§ Written instruction 1:
Please convert the records from the line containing "1269x374 pixels. How" down to the line containing "tap(473, 35)", both included, into a two-column CSV with the columns "request" and "answer", one row per request. Put each value in a single quoted field with line breaks turned into spaces, and leave the pictures out.

§ Passage to read:
# Census Demographic Features

As **input**, this notebook requires you to provide the path to the census files.

As **output**, this notebook requires you to define the path you'd like to save the output DataFrame to.

The last Census was 2020, meaning that the collected files from the original markup study can be used for this. Additional files are going to be scraped.

This page is additionally meant to take **input** from a geojson file\* containing at least the following hierarchy: 


{...

For Each Address:
- `state`
- `county`


Within ACS dictionary:
- `geography = 'block_group'`
  Each Key:
  - `column`
  

...}


#### ACS tables
Here you will set the tables and columns to grab for each state/county pair

In [2]:
# ACS Dictionary - taken right from the original Markup Study 
acs_tables = [
    {
        "display_name": "race_ethnicity",
        "table_name": "B03002",
        "url": "https://api.census.gov/data/2018/acs/acs5/groups/B03002.html",
        "columns": {
            "block group": "block_group",
            "B03002_001E": "race_total_estimate",
            "B03002_003E": "race_white_alone",
            "B03002_004E": "race_black_alone",
            "B03002_005E": "race_aindian_alone",
            "B03002_006E": "race_asian_alone",
            "B03002_007E": "race_pacific_islander_native_hawaiian_alone",
            "B03002_008E": "race_some_other_alone",
            "B03002_009E": "race_two_or_more_alone",
            "B03002_012E": "race_latino_alone",
        },
    },
    {
        "display_name": "household_income_2",
        "table_name": "B19013",
        "url": "https://api.census.gov/data/2018/acs/acs5/groups/B19013.html",
        "columns": {
            "block group": "block_group",
            "B19013_001E": "median_household_income",
        },
    },
    {
        "display_name": "internet_subscription",
        "table_name": "B28002",
        "url": "https://api.census.gov/data/2018/acs/acs5/groups/B28002.html",
        "columns": {
            "block group": "block_group",
            "B28002_001E": "internet_total_estimate",
            "B28002_002E": "internet_subscriptions_any",
            "B28002_004E": "internet_broadband",
            "B28002_005E": "internet_mobile",
            "B28002_006E": "internet_mobile_only",
            "B28002_013E": "internet_no_access",
        },
    },
]

## Collect State, County Pairs
From the appropriate addresses, collect all the state county pairs we want to cover

In [3]:
import glob as glob
import geopandas
import os
import pandas as pd
import requests

In [15]:
# Set Variables
address_directory = glob.glob(
    "/Users/abbycarr/Places_Things/investigate_NE_isp/data/open_address/original/*.geojson"

§ Data records:
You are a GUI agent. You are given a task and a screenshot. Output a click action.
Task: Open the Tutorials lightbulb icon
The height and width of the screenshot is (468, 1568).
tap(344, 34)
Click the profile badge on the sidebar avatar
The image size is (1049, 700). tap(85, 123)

* * *

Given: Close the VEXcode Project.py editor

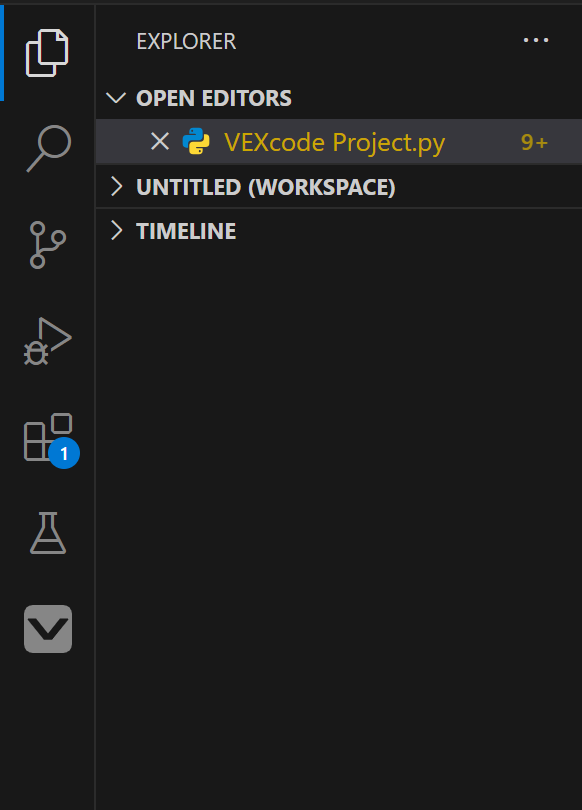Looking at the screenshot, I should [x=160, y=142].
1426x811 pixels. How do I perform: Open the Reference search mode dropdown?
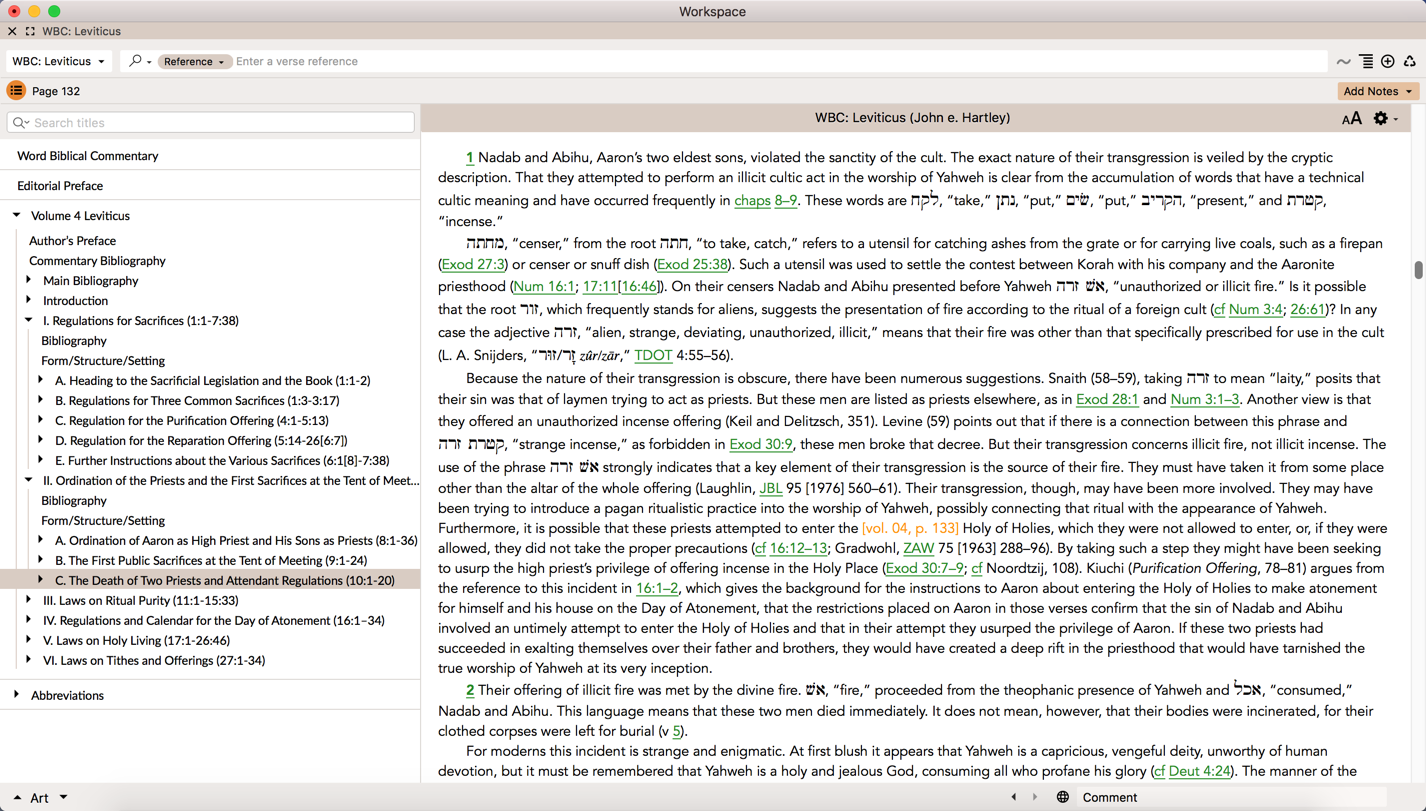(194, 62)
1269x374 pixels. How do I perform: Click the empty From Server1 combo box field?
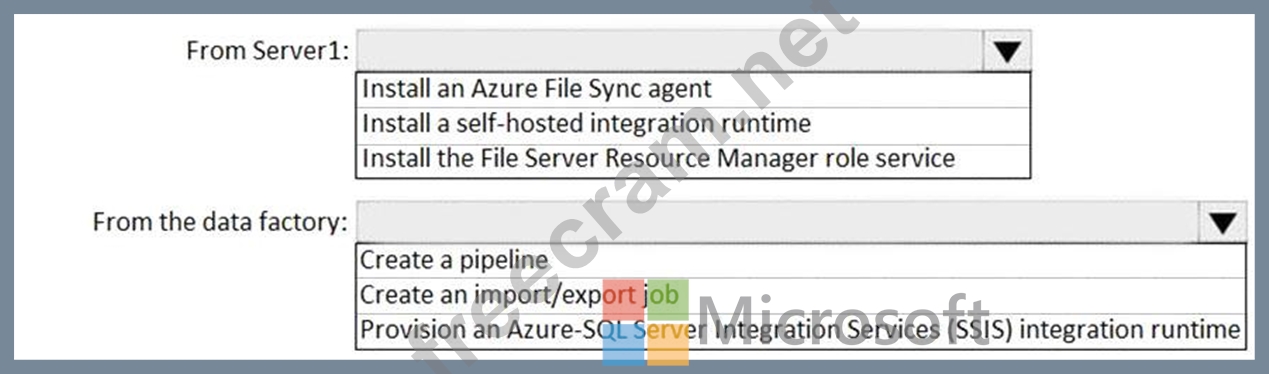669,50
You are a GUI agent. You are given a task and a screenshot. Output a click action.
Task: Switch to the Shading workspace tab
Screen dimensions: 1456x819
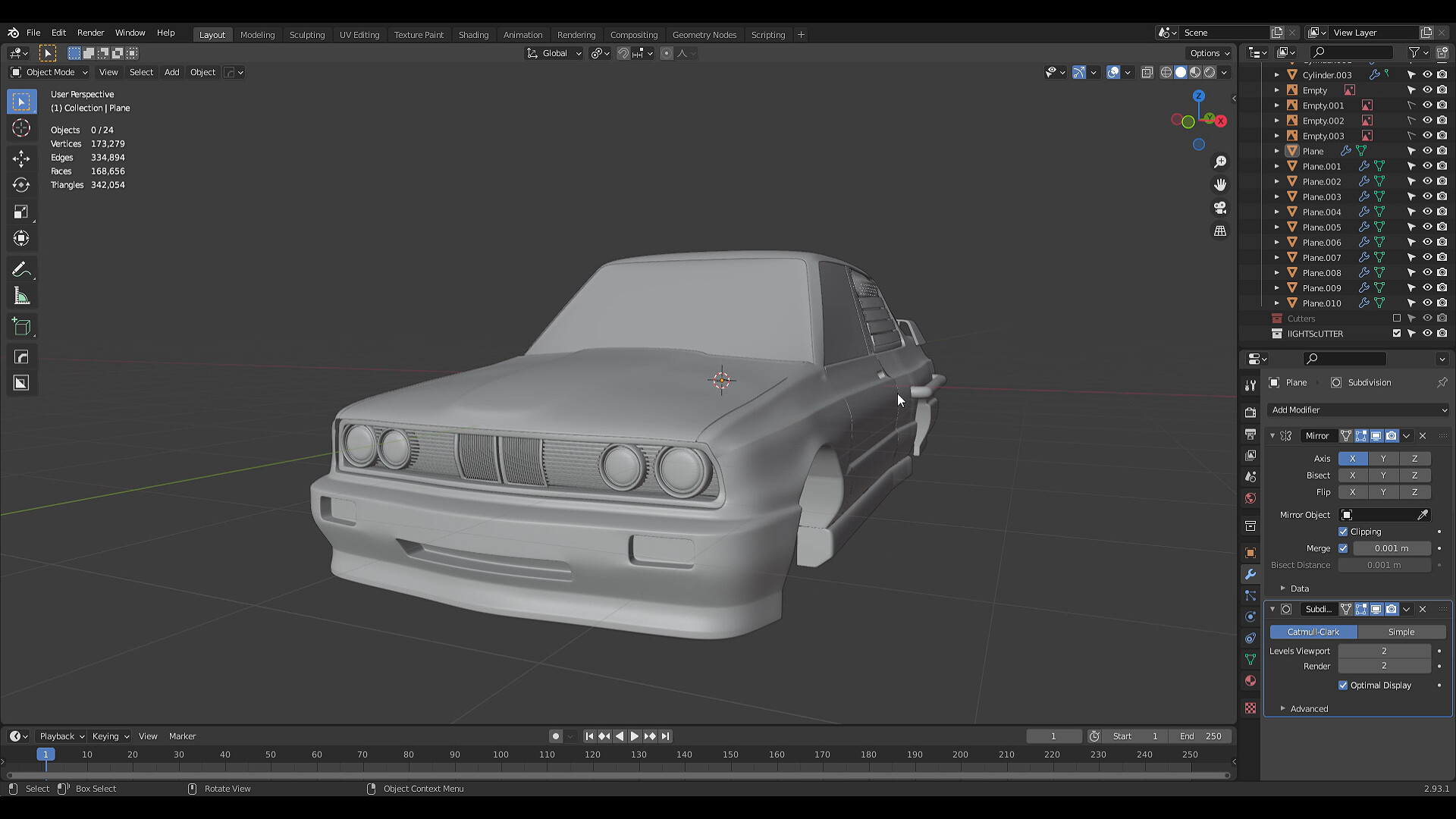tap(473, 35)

...

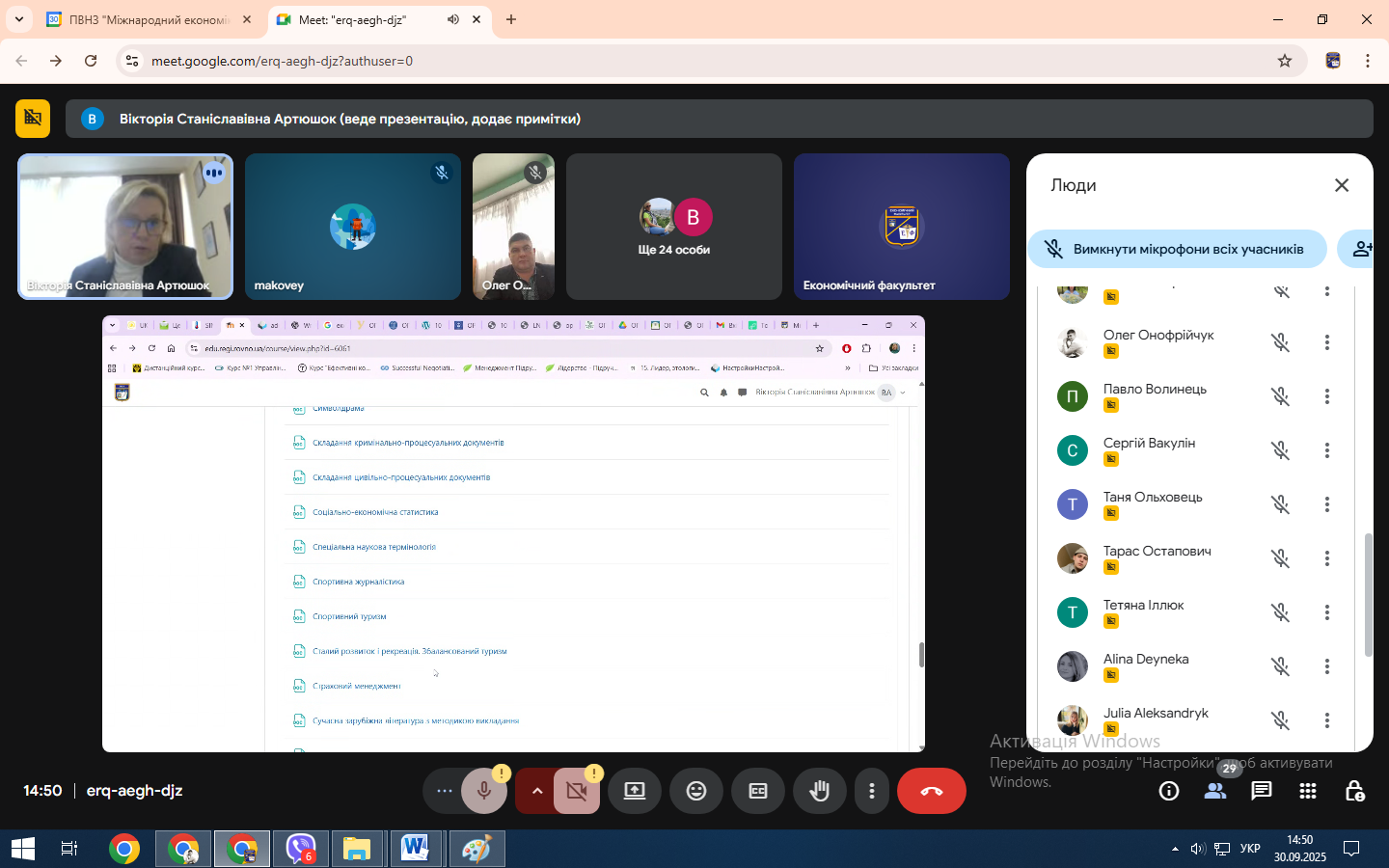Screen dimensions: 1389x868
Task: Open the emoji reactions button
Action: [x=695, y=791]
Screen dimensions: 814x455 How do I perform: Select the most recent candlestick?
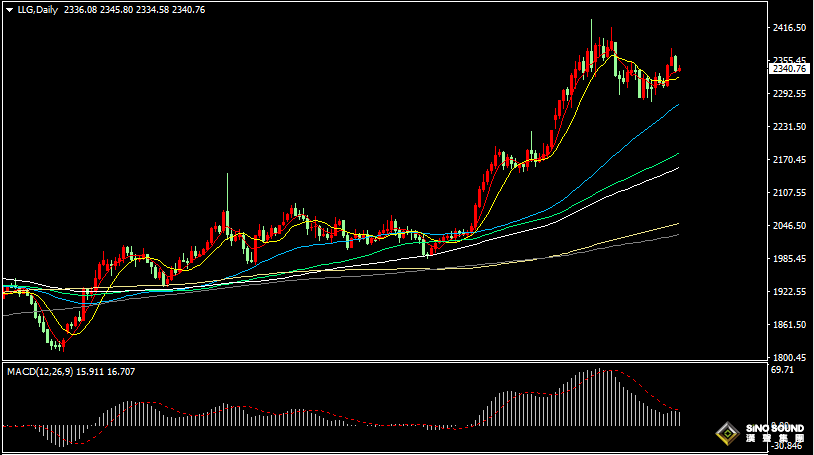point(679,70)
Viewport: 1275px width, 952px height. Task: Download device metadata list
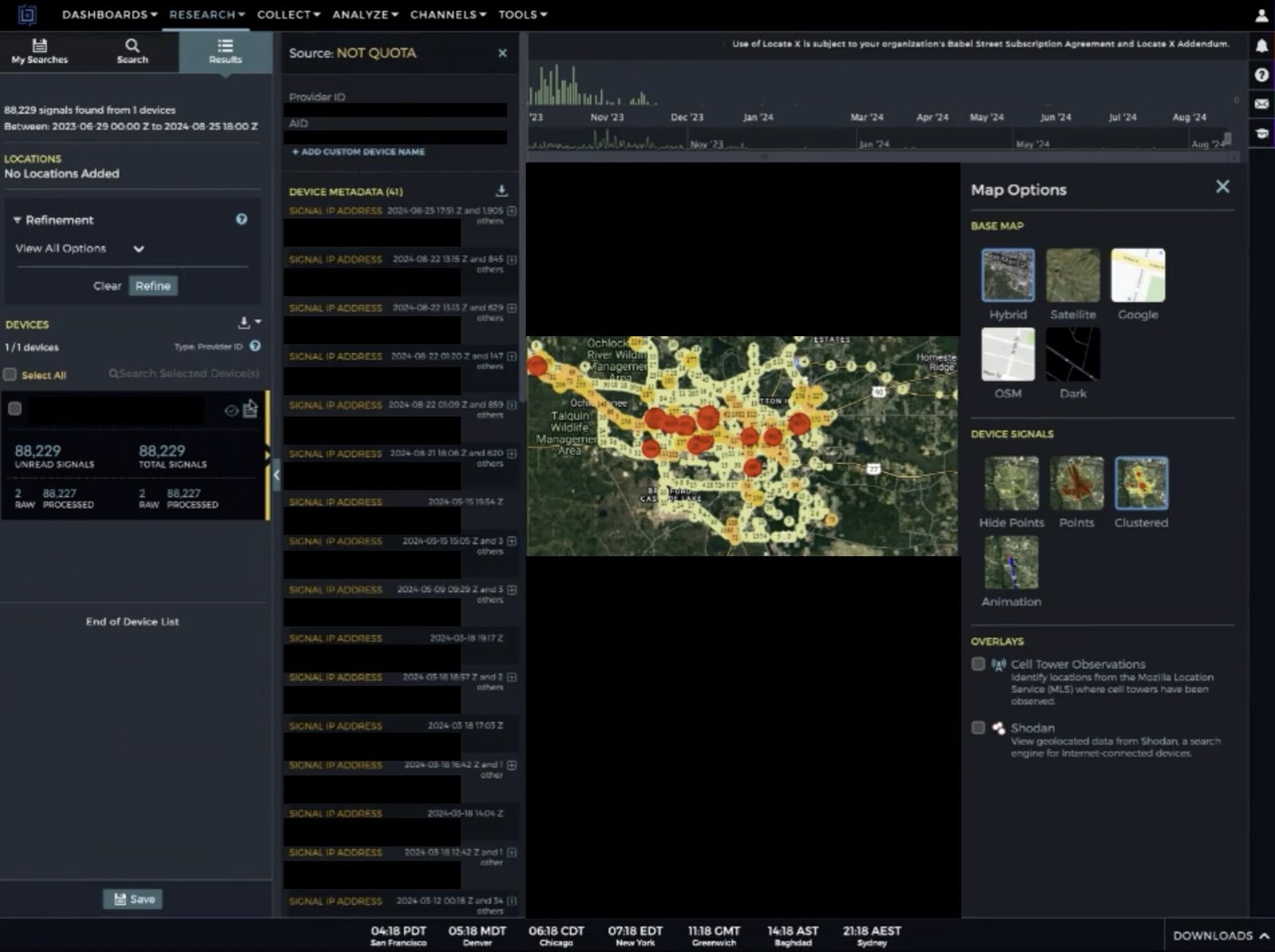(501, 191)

§ Written instruction 2:
Rewrite everything in the census notebook from "# Census Demographic" down to "output DataFrame to.", renaming "notebook" to "workbook" throughout.

§ Full response 1:
request,answer
"1269x374 pixels. How do I perform: Click the empty From Server1 combo box field?","669,50"
"You are a GUI agent. You are given a task and a screenshot. Output a click action. Task: Switch to the Shading workspace tab Screen dimensions: 1456x819","tap(473, 35)"

§ Full response 2:
# Census Demographic Features

As **input**, this workbook requires you to provide the path to the census files.

As **output**, this workbook requires you to define the path you'd like to save the output DataFrame to.